Scan the entries below for the word "will", then copy each line that holds it.
(Beginning of Extracted records)
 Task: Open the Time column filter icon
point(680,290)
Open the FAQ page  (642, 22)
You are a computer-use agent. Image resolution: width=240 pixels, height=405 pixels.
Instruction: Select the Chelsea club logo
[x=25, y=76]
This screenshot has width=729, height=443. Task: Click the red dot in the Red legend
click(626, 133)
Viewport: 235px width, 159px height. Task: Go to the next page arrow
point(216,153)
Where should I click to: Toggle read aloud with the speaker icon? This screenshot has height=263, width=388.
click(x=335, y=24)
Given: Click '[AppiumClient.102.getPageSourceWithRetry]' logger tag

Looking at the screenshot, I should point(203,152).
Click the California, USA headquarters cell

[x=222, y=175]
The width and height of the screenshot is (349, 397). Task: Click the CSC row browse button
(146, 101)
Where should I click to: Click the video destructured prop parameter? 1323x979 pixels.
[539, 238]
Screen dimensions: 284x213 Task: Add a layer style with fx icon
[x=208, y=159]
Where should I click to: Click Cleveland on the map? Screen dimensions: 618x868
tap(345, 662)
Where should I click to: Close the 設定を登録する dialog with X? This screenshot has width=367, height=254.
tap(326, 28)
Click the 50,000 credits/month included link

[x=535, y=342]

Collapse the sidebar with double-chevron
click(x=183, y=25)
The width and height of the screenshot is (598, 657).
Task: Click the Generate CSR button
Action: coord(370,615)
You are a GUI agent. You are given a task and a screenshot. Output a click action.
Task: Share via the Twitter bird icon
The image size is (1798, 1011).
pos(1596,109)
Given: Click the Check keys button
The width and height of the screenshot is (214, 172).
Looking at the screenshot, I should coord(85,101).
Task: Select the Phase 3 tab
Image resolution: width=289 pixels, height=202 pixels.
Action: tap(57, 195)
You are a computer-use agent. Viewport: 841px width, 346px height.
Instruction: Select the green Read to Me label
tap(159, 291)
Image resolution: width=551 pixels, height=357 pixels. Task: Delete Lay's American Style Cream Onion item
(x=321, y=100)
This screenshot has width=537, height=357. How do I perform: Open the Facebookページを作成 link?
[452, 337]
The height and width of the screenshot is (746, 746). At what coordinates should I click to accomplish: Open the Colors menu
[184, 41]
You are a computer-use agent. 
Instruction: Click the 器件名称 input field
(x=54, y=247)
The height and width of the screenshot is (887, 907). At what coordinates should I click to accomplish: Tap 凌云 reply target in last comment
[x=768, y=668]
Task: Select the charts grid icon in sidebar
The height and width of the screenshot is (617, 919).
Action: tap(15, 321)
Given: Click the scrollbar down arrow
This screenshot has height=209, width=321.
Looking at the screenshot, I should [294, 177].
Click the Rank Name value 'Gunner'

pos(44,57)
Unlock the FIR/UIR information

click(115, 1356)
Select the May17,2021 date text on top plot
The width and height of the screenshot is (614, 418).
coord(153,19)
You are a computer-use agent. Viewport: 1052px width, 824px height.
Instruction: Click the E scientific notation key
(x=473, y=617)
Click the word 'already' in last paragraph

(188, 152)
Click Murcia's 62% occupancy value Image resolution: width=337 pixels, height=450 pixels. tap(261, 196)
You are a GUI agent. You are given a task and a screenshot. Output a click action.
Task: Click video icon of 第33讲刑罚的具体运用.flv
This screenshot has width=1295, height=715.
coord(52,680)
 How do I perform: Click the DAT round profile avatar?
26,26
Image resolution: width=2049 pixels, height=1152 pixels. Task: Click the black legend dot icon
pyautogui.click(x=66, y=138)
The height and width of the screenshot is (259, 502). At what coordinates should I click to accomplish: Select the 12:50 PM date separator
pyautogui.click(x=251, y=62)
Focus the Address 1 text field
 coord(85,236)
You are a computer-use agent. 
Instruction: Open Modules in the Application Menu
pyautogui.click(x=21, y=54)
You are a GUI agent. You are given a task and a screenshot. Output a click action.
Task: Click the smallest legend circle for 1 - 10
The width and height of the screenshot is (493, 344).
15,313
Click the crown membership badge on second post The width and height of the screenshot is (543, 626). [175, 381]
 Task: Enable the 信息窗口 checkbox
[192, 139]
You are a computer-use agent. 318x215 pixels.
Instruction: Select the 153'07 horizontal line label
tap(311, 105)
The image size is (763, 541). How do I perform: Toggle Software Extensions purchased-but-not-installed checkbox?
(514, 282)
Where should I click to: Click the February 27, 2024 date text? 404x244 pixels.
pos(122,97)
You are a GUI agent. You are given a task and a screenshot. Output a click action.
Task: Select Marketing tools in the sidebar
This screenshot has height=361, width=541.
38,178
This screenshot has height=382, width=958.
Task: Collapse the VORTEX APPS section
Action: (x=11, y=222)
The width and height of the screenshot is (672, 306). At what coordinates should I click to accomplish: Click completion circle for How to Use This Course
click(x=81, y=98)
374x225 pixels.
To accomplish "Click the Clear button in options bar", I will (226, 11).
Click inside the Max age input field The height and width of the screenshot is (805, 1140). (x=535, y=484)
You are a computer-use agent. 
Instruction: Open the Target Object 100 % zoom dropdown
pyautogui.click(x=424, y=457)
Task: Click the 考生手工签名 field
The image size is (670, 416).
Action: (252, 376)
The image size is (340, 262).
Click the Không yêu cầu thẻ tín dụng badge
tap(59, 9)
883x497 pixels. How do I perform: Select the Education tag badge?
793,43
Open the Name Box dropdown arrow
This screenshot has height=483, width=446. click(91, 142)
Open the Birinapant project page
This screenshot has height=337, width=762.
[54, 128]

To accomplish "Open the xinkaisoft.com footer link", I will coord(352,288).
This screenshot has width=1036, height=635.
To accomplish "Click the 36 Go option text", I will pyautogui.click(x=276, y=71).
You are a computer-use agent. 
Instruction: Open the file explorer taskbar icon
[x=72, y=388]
(End of Extracted records)
● **Output**:
To accomplish "Click the Clear button in options bar", I will (226, 11).
To accomplish "Open the xinkaisoft.com footer link", I will coord(352,288).
To accomplish "Click the 36 Go option text", I will pyautogui.click(x=276, y=71).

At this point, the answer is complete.